# Need Ideas For A Book Report



## Smaointe (May 4, 2006)

I have one more book report to finish, and I can't find a book I can use.  The ones I like are too hard and long to put into a plot summary, since ours can't be longer then three-forths of a page; and if I find a book that would work, then the book is stupid and not worth the effort.  
Does anyone have any book ideas.  This is for 9th grade english.  Thanks.


----------



## Drzava (May 4, 2006)

Rise and Fall of the Third Reich

It's pretty easy, the summary happens to be the title, you just gotta make 3/4ths of the page filler.


----------



## K-P (May 4, 2006)

Dude, swipe your dad's credit card and buy a book report off the Internet just like every other respectable student does.


----------



## Rayner (May 4, 2006)

Perhaps Chinua Achebe's "Things Fall Apart"? THe copy I have is 209 pages, and I'm reading it for school right now, and I like it. I think you could cram a synopisis into 3/4 of page.


----------



## Syren (May 5, 2006)

A Brave New World, Aldous Huxley. Impress your teacher, not too long... easily get 3/4 synopsis done. Plus, it's a great book. 
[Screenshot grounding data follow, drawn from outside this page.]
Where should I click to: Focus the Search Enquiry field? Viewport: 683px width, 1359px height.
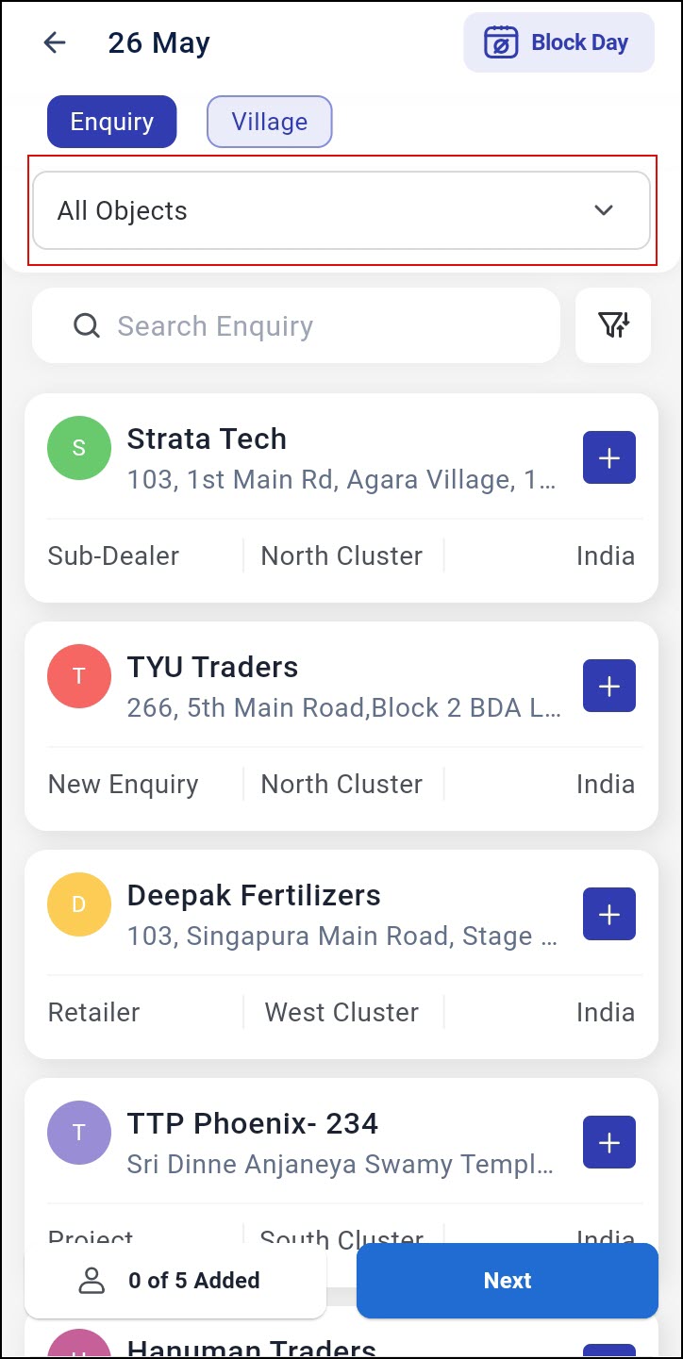296,325
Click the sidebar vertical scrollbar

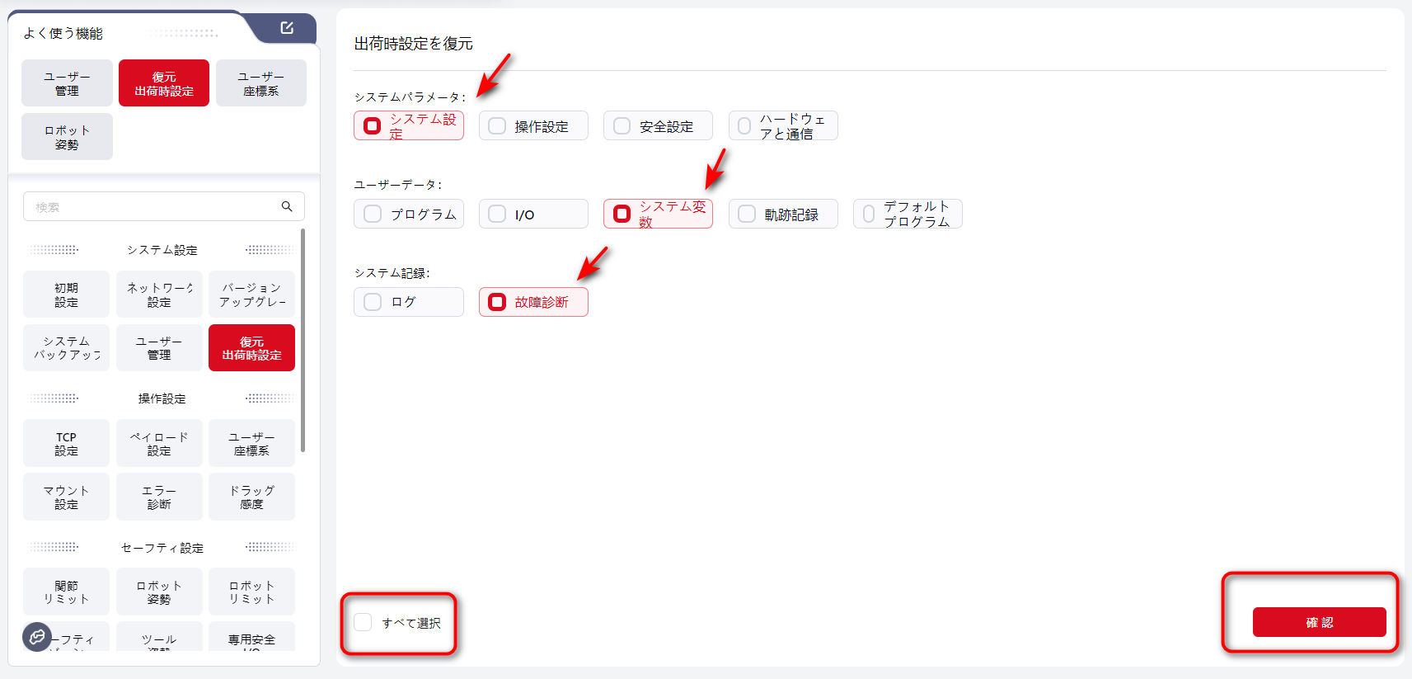click(x=303, y=340)
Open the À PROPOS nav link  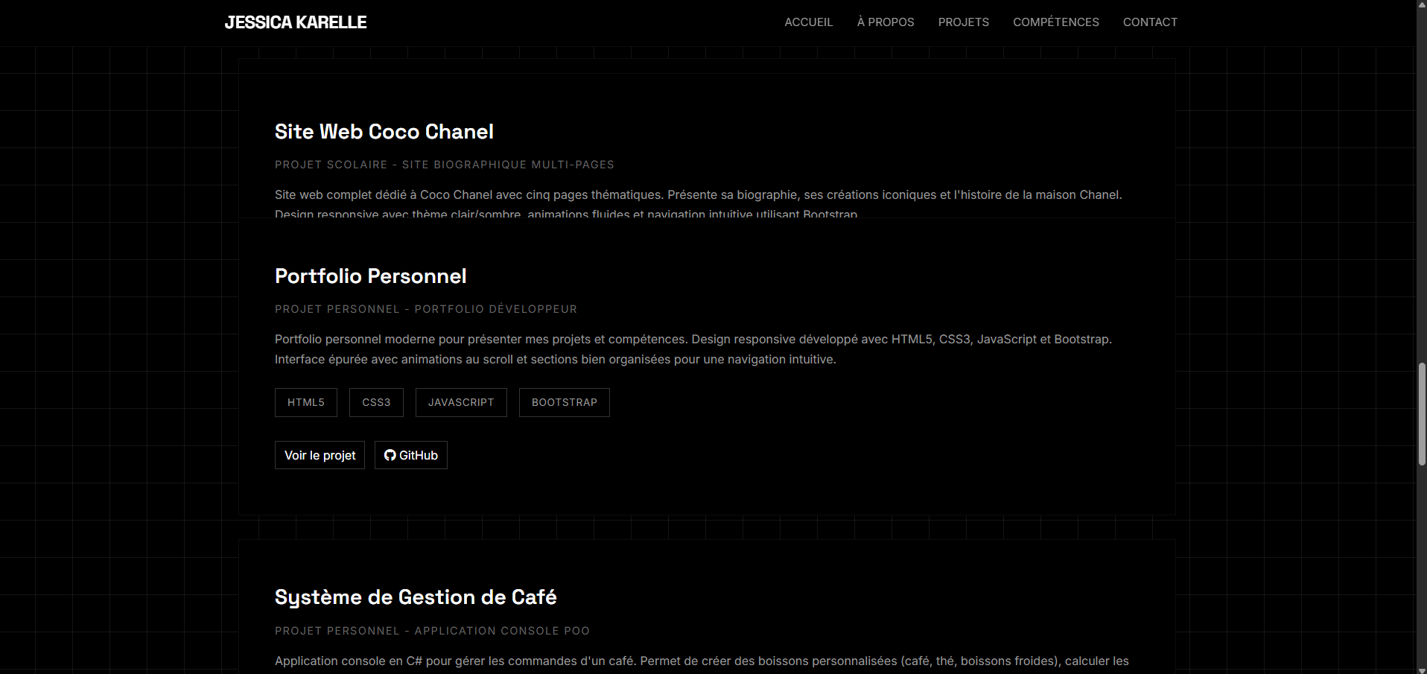pyautogui.click(x=885, y=22)
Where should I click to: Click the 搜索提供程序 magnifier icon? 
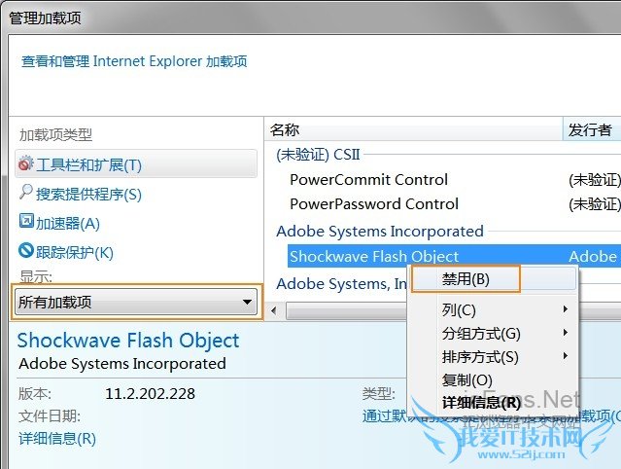pos(26,194)
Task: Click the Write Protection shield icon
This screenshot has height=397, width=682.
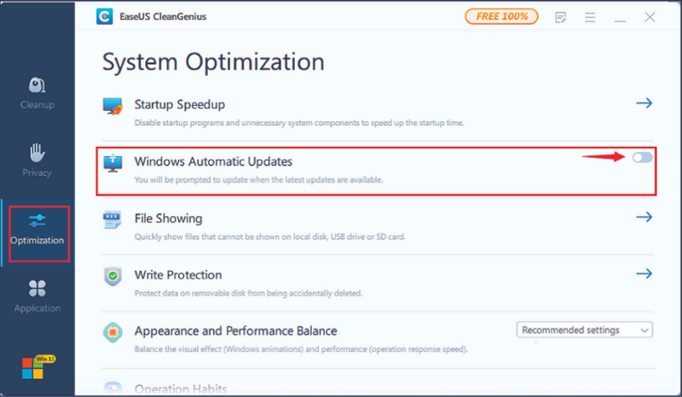Action: pyautogui.click(x=113, y=276)
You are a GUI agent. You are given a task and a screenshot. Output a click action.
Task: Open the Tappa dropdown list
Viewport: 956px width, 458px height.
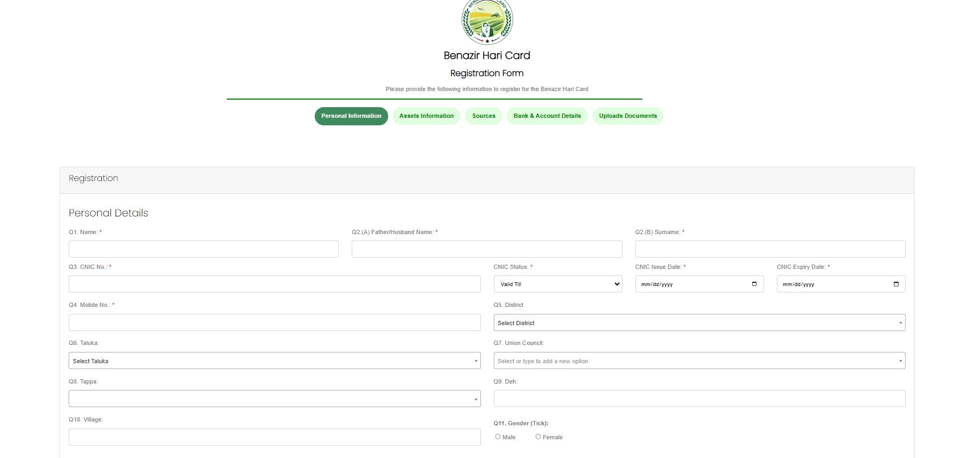pos(274,399)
How long do you have to do this bit?


----------



## Syren (May 5, 2006)

Now that I think on it... mission accomplished:

A Brave New World

There's about 3/4 right there, ye vile lil cheat!
(You should still read the book tho... great read) 

//Sy


----------



## Smaointe (May 8, 2006)

lol, thanks, I really appreciate the help.


----------



## Otto Ray Sing (May 22, 2006)

One book you might think about is by Newt Gingrich and somebody else who's name I can't remember.  It's called Gettysburg and is either the first or second book in a series that changes history around.  It gives us the perspective of what would have happened if the South had won the American Cival War.  It's a lot of reading but the synopsis could fit into your requirements.  Plus you could impress your teacher.


----------